**YOUR TASKS:**
a - Update the passage about Lewis Beck: begin at the words "Wrigley (Aug 26/05)" and stop after "she's not alone.", writing "generous" in place of "kind".
b - According to the passage about Lewis Beck, what two groups did he start during his time in Wrigley?

Wrigley (Aug 26/05) - Sometimes a person so kind and helpful comes along that it's almost impossible to say enough good about them.

That's how Stella Pellissey feels about Lewis Beck, and she's not alone.

Pellissey met Beck four years ago when he and his wife Louise moved to Wrigley. In the short time they stayed, Lewis started a theatre company and a fiddling group. He continues to return to assist the aspiring young fiddlers in the community. He also is a key organizer of the annual Pehdzeh Ki Spiritual Gathering.

Soft-spoken and modest, his giving nature has endeared him to the community, according to Pellissey.

"The people in Wrigley really like him," she said. "I've never met anyone who's so generous with his time. He's just a wonderful person."

Josh Baton, 16, is one of the students who has benefitted from the introduction of fiddling in Wrigley.

**DATA LINES:**
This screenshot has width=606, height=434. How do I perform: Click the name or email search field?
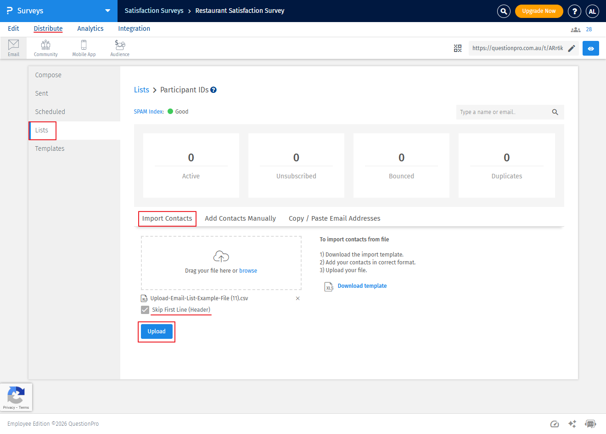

**RESPONSE LIST:**
a -
Wrigley (Aug 26/05) - Sometimes a person so generous and helpful comes along that it's almost impossible to say enough good about them.

That's how Stella Pellissey feels about Lewis Beck, and she's not alone.

b - A theatre company and a fiddling group.